As for the album itself, it sticks close to the original “1989,” while sporting more bass and moments where Swift’s voice sounds a bit deeper and further developed, which is inevitable given the nine-year span of time since “1989” was first released. She’s done so many genre swaps and grown as a performer that there’s little denying the Taylor Swift of today is even more potent than the 24-year-old who reminded us that “haters gonna hate.” Swedish producer Max Martin has now been replaced by Christopher Rowe, who never attempts to fully alter the original sound of what Martin accomplished. “Welcome to New York” and “Bad Blood” were always such good songs, and Swift seems to not have wanted to risk too much while giving them another go in the recording studio. More intriguing for listeners will be the new songs, which may not match the scope of the album itself, yet provide more dreamily intimate diary entries from Swift’s songwriter notebook. “Slut!” has some edgier moments where the singer wonders, “If they call me a slut / you know it might be worth it for once.” Veteran songwriter Dianne Warren helped with “Say Don’t Go,” which has the breezy feel of a track that could have been thrown into a 2000s rom-com.

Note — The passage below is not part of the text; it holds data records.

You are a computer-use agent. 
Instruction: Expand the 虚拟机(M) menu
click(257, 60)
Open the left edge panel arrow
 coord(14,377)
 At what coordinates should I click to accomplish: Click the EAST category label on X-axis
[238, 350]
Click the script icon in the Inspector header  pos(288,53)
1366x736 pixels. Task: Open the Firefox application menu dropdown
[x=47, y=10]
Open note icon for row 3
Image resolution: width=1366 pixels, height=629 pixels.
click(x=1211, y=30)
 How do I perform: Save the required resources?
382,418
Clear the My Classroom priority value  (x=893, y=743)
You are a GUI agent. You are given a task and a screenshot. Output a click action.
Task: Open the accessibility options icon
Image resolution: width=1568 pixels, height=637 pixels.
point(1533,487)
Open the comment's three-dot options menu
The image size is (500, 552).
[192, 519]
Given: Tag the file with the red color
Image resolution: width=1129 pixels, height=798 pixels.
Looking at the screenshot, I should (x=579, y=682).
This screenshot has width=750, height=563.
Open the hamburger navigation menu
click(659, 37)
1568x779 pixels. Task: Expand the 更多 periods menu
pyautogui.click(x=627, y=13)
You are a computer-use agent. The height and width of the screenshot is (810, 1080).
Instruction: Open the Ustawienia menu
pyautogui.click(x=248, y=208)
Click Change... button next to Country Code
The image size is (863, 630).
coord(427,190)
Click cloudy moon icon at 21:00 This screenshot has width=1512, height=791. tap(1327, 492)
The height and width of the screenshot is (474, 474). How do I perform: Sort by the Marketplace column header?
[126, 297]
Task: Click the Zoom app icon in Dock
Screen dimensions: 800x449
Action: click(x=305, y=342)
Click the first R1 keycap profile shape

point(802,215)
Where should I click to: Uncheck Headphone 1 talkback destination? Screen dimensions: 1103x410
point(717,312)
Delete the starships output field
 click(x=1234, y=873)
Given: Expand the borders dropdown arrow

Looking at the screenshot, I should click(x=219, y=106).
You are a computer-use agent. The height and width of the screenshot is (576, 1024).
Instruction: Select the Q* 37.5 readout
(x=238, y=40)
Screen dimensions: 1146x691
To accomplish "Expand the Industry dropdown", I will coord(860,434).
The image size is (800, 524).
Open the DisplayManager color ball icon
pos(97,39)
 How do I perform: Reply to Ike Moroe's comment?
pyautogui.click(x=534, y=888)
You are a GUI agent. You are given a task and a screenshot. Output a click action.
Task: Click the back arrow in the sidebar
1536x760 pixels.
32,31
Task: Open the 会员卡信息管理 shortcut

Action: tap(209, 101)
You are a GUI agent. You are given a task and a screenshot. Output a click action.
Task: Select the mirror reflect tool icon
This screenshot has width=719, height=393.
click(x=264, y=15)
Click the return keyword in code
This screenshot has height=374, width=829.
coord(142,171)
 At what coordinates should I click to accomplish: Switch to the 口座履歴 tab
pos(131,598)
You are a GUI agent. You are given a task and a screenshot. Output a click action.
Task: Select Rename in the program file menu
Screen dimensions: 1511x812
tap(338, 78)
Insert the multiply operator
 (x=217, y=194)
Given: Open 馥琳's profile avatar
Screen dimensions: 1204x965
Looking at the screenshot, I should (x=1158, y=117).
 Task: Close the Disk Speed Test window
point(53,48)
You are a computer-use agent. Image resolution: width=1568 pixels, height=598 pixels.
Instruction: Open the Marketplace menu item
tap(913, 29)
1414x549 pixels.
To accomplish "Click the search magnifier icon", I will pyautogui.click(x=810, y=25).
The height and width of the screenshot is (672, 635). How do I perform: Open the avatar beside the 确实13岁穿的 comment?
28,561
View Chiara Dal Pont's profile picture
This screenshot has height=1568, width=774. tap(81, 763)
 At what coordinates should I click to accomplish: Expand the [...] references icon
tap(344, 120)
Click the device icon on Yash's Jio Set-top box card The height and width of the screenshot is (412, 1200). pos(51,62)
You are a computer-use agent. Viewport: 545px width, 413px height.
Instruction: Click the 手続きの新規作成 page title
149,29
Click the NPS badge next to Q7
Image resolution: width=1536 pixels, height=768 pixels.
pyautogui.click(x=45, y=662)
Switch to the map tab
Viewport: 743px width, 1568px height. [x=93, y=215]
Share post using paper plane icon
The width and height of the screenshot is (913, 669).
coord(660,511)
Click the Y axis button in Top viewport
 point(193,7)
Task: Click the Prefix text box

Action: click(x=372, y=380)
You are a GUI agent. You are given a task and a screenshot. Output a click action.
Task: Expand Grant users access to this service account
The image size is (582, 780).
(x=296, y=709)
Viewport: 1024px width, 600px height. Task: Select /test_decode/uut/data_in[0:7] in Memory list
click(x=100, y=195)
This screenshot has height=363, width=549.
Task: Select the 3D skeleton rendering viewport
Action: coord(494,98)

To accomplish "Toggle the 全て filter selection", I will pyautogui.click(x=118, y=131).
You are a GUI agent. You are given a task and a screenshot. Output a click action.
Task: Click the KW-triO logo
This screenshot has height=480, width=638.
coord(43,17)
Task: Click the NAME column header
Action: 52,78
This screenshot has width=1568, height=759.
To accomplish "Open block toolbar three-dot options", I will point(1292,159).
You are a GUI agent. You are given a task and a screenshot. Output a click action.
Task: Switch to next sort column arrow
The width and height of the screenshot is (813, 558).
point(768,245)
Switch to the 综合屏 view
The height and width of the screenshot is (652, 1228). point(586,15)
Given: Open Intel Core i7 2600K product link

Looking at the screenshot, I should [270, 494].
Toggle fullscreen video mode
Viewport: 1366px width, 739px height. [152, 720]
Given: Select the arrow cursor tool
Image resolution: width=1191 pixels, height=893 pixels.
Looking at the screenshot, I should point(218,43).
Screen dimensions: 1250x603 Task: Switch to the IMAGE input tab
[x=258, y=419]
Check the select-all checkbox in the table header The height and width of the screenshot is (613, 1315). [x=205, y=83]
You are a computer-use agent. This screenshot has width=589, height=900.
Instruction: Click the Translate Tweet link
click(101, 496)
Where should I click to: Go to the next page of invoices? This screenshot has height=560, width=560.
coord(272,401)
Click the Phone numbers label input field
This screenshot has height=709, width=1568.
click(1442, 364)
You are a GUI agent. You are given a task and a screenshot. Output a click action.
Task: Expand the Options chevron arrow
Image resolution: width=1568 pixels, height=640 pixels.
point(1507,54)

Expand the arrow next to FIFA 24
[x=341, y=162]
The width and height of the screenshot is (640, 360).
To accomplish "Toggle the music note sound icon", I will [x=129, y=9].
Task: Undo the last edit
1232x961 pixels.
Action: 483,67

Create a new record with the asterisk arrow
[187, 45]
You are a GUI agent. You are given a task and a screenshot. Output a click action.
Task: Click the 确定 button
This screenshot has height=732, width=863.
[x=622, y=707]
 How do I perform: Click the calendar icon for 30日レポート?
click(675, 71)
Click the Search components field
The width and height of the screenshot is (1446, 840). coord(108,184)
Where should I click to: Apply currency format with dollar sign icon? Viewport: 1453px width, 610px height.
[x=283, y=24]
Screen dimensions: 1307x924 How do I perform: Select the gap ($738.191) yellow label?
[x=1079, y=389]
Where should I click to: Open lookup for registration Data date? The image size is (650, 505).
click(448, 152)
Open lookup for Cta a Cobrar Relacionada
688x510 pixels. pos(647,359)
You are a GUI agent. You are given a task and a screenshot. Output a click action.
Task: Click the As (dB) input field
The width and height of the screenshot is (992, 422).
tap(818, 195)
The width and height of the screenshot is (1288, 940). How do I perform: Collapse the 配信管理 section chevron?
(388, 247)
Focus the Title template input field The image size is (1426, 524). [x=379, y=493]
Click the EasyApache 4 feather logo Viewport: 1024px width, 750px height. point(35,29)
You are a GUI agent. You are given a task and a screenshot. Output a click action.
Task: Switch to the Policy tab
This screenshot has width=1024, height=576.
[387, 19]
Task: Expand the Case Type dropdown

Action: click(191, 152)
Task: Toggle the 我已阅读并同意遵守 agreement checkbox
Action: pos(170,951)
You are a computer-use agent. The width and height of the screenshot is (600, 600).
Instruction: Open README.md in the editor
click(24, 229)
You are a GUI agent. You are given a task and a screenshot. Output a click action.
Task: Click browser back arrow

How can we not cheer for Taylor Swift? She’s produced that kind of rare music that becomes known across every continent, while outsmarting the industry suits who think they’re owed control over an artist’s labor. Despite all the war, political unrest and economic uncertainty going in the world, 2023 could easily be called the Year of Taylor Swift. Her “The Eras Tour” bolstered local economies and the tour’s subsequent concert film has dominated the box office. Now, she’s closing the year releasing her version of the album that truly made her a household name and permanent pop cultural phenomenon. She knows we’re going to listen, because the music is so good anyway that you can’t get enough. “1989 (Taylor’s Version)” is another reminder, revamped with just as much energy and force as before, that this is Taylor’s world at the moment and we’re just living, dancing and breaking up in it. 

1989 (Taylor’s Version)” releases Oct. 27 on Apple Music.